> [Challenge 1]:
In the KVM halt-polling patch, which implementation is the only non-nop one for the block+unblock arch hooks?
> [Challenge 2]:
Write what comes next in the KVM halt-polling patch, starting right after its last line.

[PATCH v2 11/43] KVM: Don't block+unblock when halt-polling is successful

Sun Nov 28 14:16:01 PST 2021

On Wed, 2021-10-27 at 16:40 +0300, Maxim Levitsky wrote:
> On Fri, 2021-10-08 at 19:12 -0700, Sean Christopherson wrote:
> > Invoke the arch hooks for block+unblock if and only if KVM actually
> > attempts to block the vCPU.  The only non-nop implementation is on x86,
> > specifically SVM's AVIC, and there is no need to put the AVIC prior to
> > halt-polling as KVM x86's kvm_vcpu_has_events() will scour the full vIRR
> > to find pending IRQs regardless of whether the AVIC is loaded/"running".
> > 
> > The primary motivation is to allow future cleanup to split out "block"
> > from "halt", but this is also likely a small performance boost on x86 SVM
> > when halt-polling is successful.
> > 
> > Adjust the post-block path to update "cur" after unblocking, i.e. include
> > AVIC load time in halt_wait_ns and halt_wait_hist, so that the behavior
> > is consistent.  Moving just the pre-block arch hook would result in only
> > the AVIC put latency being included in the halt_wait stats.  There is no
> > obvious evidence that one way or the other is correct, so just ensure KVM
> > is consistent.
> > 
> > Note, x86 has two separate paths for handling APICv with respect to vCPU
> > blocking.  VMX uses hooks in x86's vcpu_block(), while SVM uses the arch
> > hooks in kvm_vcpu_block().  Prior to this path, the two paths were more
> > or less functionally identical.  That is very much not the case after
> > this patch, as the hooks used by VMX _must_ fire before halt-polling.
> > x86's entire mess will be cleaned up in future patches.
> > 
> > Signed-off-by: Sean Christopherson <seanjc at google.com>
> > ---
> >  virt/kvm/kvm_main.c | 7 ++++---
> >  1 file changed, 4 insertions(+), 3 deletions(-)

> [Dataset]:

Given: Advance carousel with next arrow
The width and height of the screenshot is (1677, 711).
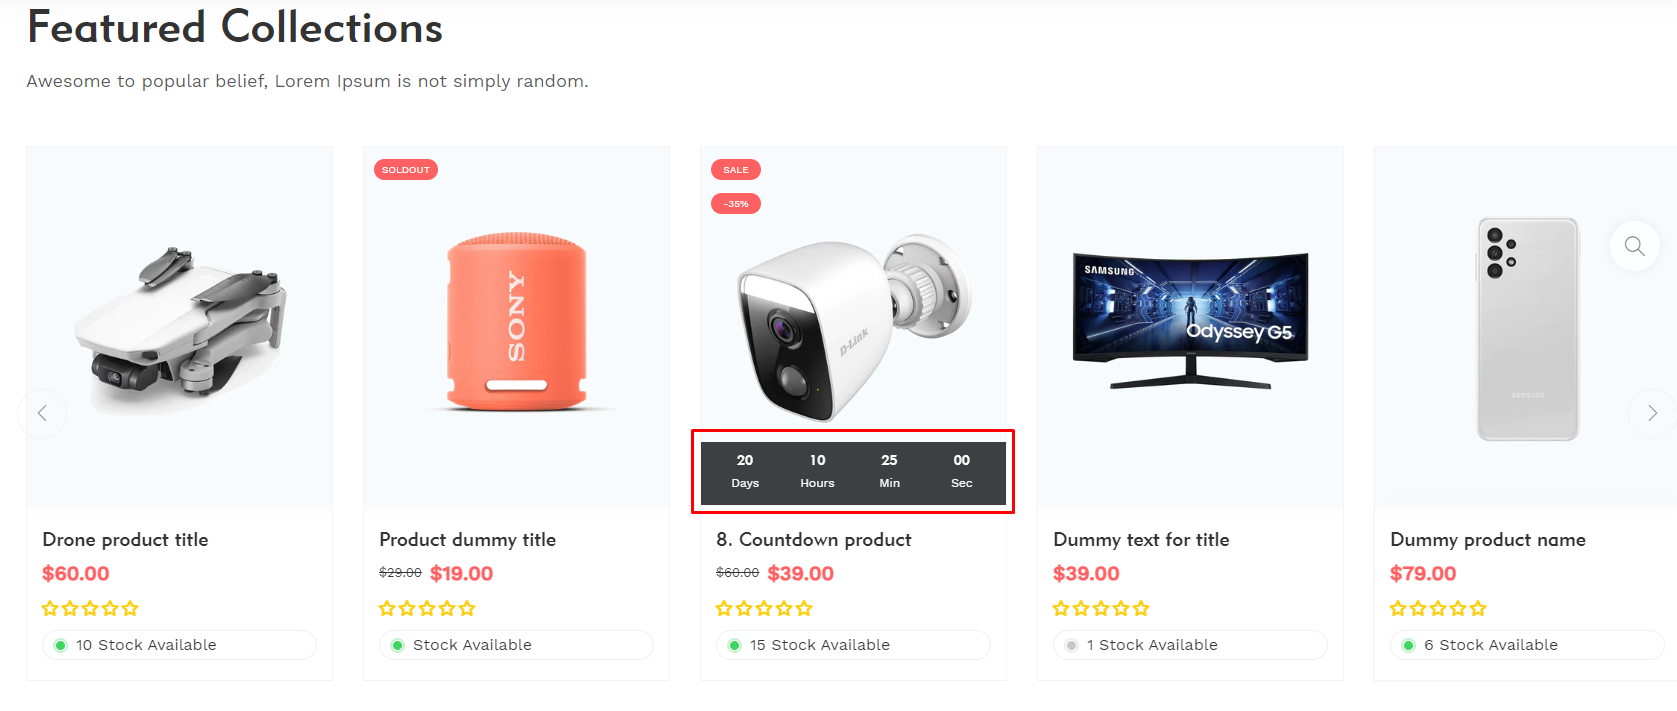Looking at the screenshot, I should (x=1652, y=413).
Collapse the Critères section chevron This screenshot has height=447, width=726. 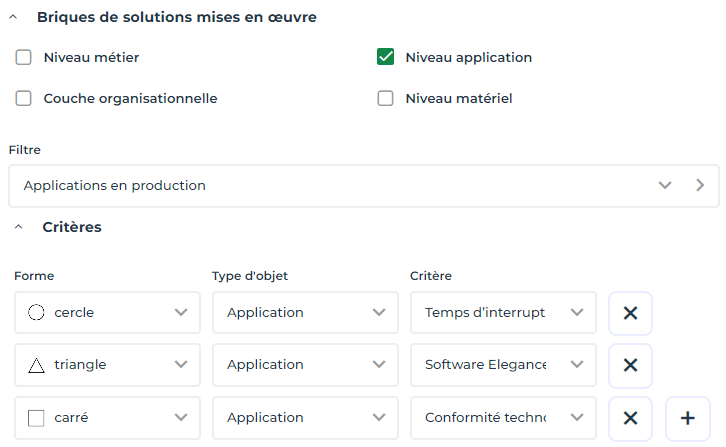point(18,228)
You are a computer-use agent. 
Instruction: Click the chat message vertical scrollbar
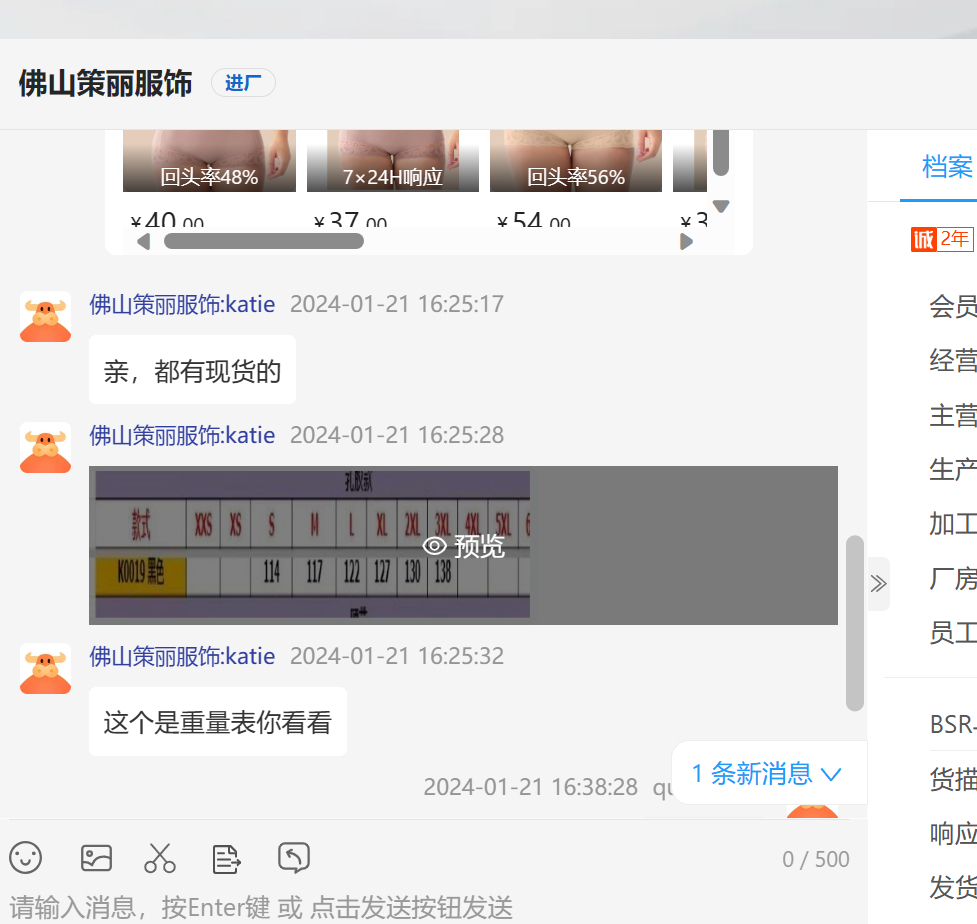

> [Exercise result 1]:
SVM's AVIC on x86.

> [Exercise result 2]:
> > 
> > diff --git a/virt/kvm/kvm_main.c b/virt/kvm/kvm_main.c
> > index f90b3ed05628..227f6bbe0716 100644
> > --- a/virt/kvm/kvm_main.c
> > +++ b/virt/kvm/kvm_main.c
> > @@ -3235,8 +3235,6 @@ void kvm_vcpu_block(struct kvm_vcpu *vcpu)
> >  	bool waited = false;
> >  	u64 block_ns;
> >  
> > -	kvm_arch_vcpu_blocking(vcpu);
> > -
> >  	start = cur = poll_end = ktime_get();
> >  	if (do_halt_poll) {
> >  		ktime_t stop = ktime_add_ns(ktime_get(), vcpu->halt_poll_ns);
> > @@ -3253,6 +3251,7 @@ void kvm_vcpu_block(struct kvm_vcpu *vcpu)
> >  		} while (kvm_vcpu_can_poll(cur, stop));
> >  	}
> >  
> > +	kvm_arch_vcpu_blocking(vcpu);
> >  
> >  	prepare_to_rcuwait(wait);
> >  	for (;;) {
> > @@ -3265,6 +3264,9 @@ void kvm_vcpu_block(struct kvm_vcpu *vcpu)
> >  		schedule();
> >  	}
> >  	finish_rcuwait(wait);
> > +
> > +	kvm_arch_vcpu_unblocking(vcpu);
> > +
> >  	cur = ktime_get();
> >  	if (waited) {
> >  		vcpu->stat.generic.halt_wait_ns +=
> > @@ -3273,7 +3275,6 @@ void kvm_vcpu_block(struct kvm_vcpu *vcpu)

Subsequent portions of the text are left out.